# Headphones and impedance question



## MusiquedeReve (Apr 1, 2022)

I just ordered a new audio interface and the headphone impedance is 27Ω

I have done some research and found it is recommended that headphones should have approximately 8x the impedance of the output, which would mean that I should get headphones that have an impedance of ~216Ω

Is this true? I am, quite possibly, misunderstanding and would appreciate any help

Thank you and be well


----------



## sumskilz (Apr 1, 2022)

Yes, it's true if you want the least amount of distortion. The closer you get to that target, the less distortion there is. With a few exceptions, it seems interface manufacturers don't bother with bringing their output impedances down to a level suitable for a wide variety of headphones. In contrast, dedicated studio headphone amps typically have an output impedance of less than 1Ω.

Off the top of my head, an industry standard set of headphones that meet your recommended minimum are the Sennheiser HD 650s at 300Ω.


----------



## sostenuto (Apr 1, 2022)

Many good choices out there. Recently chose Beyerdynamic DT990 Edition - 600 ohms.
Very comfortable. Spoke directly with Beyerdynamic tech rep _ in detail _ prior to purchase.
Very pleased.
Driving with Schiit Audio - Asgard Headphone Prea, /Amp. Should be even better for OP ??

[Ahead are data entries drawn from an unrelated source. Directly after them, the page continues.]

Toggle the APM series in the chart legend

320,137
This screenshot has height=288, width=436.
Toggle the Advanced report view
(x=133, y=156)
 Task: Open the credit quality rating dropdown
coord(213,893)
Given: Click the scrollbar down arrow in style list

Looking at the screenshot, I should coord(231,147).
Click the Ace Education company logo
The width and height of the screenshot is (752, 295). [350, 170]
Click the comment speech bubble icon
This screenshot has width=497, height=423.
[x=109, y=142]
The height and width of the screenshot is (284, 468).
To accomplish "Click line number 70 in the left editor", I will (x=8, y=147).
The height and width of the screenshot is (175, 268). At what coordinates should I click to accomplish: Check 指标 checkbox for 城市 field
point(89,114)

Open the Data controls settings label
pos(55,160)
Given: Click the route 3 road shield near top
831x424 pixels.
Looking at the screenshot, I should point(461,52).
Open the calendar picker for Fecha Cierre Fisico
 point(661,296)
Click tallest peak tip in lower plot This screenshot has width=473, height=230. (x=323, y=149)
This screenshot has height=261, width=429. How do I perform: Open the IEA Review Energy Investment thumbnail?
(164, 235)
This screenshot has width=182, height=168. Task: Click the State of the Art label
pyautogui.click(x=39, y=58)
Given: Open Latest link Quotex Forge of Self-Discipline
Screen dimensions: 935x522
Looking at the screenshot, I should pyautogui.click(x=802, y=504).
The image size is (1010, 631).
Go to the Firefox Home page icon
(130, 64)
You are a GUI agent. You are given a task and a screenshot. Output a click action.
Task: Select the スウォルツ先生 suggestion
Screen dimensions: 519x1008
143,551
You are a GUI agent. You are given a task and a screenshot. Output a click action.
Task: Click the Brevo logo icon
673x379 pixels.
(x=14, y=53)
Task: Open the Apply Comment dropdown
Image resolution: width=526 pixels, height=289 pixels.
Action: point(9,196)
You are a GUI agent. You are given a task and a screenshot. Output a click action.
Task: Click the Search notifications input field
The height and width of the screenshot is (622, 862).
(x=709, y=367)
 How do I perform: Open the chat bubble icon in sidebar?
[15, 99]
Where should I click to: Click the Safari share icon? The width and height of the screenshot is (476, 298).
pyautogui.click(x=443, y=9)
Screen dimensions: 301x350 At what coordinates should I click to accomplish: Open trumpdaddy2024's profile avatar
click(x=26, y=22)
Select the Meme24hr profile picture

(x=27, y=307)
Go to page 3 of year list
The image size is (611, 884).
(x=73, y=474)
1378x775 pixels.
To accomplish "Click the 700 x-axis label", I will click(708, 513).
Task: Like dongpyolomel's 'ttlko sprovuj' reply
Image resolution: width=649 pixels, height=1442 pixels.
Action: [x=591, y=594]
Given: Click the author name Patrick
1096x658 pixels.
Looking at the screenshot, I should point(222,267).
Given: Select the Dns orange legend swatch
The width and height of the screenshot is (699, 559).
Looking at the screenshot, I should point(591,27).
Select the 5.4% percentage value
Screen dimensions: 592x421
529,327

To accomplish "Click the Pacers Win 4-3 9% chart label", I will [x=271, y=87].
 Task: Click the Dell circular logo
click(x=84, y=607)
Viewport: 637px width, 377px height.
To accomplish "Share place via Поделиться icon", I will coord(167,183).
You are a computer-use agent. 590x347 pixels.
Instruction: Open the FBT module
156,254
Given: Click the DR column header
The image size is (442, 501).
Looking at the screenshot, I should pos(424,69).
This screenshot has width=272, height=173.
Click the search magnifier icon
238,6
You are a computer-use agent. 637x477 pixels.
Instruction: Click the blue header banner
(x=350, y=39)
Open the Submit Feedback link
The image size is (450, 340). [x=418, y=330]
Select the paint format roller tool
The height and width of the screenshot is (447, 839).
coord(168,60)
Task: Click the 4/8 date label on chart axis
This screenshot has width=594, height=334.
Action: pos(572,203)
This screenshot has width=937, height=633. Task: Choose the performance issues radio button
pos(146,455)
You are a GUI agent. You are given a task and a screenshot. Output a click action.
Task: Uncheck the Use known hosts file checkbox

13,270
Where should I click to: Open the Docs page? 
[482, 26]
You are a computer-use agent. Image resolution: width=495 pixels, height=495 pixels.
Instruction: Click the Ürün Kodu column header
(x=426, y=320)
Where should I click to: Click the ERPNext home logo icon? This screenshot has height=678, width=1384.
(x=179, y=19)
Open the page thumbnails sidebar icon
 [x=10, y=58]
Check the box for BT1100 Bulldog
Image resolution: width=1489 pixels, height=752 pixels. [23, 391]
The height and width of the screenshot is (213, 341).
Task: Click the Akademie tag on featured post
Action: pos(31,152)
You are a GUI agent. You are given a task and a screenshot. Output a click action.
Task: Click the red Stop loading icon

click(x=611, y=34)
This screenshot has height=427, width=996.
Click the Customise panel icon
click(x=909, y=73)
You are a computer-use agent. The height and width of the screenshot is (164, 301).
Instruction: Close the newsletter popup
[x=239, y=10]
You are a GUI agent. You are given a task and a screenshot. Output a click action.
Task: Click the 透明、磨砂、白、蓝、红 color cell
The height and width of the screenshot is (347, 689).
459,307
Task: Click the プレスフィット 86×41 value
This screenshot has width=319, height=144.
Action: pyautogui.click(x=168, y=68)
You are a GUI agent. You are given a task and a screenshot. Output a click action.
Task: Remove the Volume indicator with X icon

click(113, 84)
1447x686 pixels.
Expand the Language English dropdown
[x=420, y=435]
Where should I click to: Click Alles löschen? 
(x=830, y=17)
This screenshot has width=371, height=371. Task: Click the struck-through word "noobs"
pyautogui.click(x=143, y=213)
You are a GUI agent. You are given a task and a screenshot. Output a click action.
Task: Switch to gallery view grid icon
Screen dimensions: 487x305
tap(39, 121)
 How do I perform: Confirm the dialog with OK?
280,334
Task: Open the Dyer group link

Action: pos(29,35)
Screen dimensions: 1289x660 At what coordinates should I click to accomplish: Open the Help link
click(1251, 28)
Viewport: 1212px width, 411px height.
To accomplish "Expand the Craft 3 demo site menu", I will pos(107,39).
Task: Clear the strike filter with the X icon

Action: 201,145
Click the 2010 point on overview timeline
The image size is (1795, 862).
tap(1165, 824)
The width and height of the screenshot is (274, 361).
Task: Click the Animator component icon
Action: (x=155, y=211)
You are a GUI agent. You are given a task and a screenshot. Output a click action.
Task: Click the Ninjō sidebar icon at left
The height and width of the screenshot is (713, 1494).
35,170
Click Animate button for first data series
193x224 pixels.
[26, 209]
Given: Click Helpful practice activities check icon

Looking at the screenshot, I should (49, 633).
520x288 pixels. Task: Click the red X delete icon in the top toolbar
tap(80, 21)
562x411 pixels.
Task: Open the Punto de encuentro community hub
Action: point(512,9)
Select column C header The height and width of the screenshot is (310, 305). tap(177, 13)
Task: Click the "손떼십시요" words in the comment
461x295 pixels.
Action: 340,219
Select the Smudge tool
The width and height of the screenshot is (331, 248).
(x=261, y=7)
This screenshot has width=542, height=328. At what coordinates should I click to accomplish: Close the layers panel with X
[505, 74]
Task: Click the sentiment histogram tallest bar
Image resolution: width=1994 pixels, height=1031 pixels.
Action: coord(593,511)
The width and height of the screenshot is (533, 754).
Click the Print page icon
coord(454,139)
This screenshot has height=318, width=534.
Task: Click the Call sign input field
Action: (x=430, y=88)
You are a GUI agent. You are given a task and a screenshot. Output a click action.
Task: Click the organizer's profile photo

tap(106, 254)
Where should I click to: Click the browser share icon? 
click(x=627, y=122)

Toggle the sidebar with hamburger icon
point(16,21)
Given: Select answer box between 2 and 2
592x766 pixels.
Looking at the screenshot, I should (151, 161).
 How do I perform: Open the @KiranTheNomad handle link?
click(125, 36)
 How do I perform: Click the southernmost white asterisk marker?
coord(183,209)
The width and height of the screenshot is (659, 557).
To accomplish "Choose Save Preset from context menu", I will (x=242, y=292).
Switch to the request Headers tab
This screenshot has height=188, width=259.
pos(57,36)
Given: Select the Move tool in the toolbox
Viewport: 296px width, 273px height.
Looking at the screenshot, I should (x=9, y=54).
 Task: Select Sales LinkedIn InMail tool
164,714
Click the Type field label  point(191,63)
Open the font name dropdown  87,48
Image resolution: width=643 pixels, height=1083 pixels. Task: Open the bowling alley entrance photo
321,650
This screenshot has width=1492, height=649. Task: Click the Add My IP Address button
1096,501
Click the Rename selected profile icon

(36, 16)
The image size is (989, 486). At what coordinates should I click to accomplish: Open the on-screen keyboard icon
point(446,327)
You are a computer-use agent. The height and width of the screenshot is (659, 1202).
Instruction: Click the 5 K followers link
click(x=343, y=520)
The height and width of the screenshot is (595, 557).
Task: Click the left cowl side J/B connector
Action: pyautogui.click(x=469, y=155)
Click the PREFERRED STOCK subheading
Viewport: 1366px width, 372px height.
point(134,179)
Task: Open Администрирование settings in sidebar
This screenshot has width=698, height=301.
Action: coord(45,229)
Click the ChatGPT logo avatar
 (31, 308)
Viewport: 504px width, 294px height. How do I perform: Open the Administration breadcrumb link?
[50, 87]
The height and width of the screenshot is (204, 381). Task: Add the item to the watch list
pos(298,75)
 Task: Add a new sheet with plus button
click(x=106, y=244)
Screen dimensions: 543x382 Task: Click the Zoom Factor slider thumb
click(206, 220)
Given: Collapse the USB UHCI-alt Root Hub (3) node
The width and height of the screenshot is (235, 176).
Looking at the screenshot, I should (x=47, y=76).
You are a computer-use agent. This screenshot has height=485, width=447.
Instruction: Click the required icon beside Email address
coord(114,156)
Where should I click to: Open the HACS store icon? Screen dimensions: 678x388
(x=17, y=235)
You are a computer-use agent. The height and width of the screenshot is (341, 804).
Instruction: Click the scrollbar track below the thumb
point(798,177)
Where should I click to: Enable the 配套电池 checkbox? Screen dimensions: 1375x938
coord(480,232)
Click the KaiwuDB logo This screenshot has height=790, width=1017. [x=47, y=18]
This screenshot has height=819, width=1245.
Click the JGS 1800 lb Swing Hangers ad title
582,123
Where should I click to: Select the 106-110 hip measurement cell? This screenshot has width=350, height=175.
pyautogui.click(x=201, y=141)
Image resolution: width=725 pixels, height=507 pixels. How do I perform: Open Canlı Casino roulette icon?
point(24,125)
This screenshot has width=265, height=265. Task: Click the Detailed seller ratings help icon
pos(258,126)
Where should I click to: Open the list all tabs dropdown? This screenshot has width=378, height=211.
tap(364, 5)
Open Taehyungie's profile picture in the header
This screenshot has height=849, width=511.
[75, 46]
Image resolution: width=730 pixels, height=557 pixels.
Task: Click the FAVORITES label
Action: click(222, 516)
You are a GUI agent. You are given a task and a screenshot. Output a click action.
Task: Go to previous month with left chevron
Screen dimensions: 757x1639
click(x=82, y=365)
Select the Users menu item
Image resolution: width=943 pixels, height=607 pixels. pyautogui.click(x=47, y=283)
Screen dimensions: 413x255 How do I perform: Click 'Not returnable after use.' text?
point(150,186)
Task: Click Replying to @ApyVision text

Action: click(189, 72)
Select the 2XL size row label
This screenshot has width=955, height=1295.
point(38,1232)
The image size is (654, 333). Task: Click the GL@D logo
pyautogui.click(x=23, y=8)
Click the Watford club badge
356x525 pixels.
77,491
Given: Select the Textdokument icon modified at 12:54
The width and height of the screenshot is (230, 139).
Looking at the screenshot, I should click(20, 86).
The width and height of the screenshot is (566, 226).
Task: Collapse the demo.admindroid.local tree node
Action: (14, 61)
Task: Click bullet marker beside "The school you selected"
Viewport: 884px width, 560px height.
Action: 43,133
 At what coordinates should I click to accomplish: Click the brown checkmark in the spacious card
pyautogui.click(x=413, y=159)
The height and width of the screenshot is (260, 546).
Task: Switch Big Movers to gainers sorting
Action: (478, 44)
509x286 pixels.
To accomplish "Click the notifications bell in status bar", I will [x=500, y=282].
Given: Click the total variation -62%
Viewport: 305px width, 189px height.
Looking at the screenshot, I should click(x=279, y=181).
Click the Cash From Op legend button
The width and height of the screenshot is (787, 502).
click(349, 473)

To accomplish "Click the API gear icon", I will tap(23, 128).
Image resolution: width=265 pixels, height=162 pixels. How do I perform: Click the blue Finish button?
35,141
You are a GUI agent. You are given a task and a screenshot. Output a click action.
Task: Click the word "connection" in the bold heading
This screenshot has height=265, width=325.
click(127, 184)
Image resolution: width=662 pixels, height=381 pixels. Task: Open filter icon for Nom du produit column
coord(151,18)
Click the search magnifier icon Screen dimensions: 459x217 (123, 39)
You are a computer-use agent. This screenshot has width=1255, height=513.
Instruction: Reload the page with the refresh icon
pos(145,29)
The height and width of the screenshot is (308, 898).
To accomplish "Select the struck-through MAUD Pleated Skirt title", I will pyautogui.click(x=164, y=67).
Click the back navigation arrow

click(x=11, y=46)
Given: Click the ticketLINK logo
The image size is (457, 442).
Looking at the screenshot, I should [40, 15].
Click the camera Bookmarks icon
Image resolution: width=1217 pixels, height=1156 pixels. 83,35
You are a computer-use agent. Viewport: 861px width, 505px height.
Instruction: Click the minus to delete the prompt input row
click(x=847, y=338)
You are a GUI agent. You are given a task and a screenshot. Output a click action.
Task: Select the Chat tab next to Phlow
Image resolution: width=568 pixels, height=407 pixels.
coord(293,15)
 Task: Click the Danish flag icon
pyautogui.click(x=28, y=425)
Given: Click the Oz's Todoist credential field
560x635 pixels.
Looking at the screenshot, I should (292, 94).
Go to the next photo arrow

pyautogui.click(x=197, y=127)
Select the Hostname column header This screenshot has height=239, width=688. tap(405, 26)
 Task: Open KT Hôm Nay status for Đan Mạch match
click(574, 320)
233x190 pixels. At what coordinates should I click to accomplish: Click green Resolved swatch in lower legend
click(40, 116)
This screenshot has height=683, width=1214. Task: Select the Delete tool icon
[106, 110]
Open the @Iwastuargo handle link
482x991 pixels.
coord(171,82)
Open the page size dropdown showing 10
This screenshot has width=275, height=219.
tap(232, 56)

Beyerdynamic offer 250 ohms as well .... same affordable cost point. 









DT 990 Edition


Hi-fi headphones (open)




north-america.beyerdynamic.com


----------



## MusiquedeReve (Apr 1, 2022)

sumskilz said:


> Yes, it's true if you want the least amount of distortion. The closer you get to that target, the less distortion there is. With a few exceptions, it seems interface manufacturers don't bother with bringing their output impedances down to a level suitable for a wide variety of headphones. In contrast, dedicated studio headphone amps typically have an output impedance of less than 1Ω.
> 
> Off the top of my head, an industry standard set of headphones that meet your recommended minimum are the Sennheiser HD 650s at 300Ω.





sostenuto said:


> Many good choices out there. Recently chose Beyerdynamic DT990 Edition - 600 ohms.
> Should be even better for OP ??
> Beyerdynamic offer 250 ohms as well .... same affordable cost point.
> 
> ...


Thanks - I guess my Audio Technica ATH50X at 38Ω are not going to cut it


----------



## sostenuto (Apr 1, 2022)

MorphineNoir said:


> Thanks - I guess my Audio Technica ATH50X at 38Ω are not going to cut it


Maybe not, but since already ordered, at least try _ to check results. May only reduce volume some. _Granted_ _ distorted results would be unacceptable. 
Had similar situation for long time with solid Focusrite Saffire Pro14 Audio I/F driving older Sennheiser HD497 _ 32 ohms. Worked acceptably for long time prior to recent upgrade .... _imho_


----------



## MusiquedeReve (Apr 1, 2022)

sostenuto said:


> Maybe not, but since already ordered, at least try _ to check results. May only reduce volume some. _Granted_ _ distorted results would be unacceptable.
> Had similar situation for long time with solid Focusrite Saffire Pro14 Audio I/F driving older Sennheiser HD497 _ 32 ohms. Worked acceptably for long time prior to recent upgrade .... _imho_


I didn't order the AT headphones, those are the ones I happen to already have

I guess I can wait and see how they sound once the new interface arrives next week then reassess


----------



## sostenuto (Apr 1, 2022)

MorphineNoir said:


> I didn't order the AT headphones, those are the ones I happen to already have
> 
> I guess I can wait and see how they sound once the new interface arrives next week then reassess


Understand. Was referring to Audio I/F and hopefully may be acceptable.
Have benefit here of running (2) Win 11 Pro desktop PC DAW(s).
Chose to use Schiit Audio - Asgard HDfone amp _ their Modi DAC,  + Rode AI-1 Mic Amp _ on DAW 2 _ _versus_ Audio I/F.
Pleased now and will re-evaluate later as notable PC rebuilds now needed for Win11 Pro requirements.

Good luck, going forward.


----------



## Nick Batzdorf (Apr 1, 2022)

I use 600Ω headphones (AKG K240M), and they sound fine in pretty much all built-in headphone amps.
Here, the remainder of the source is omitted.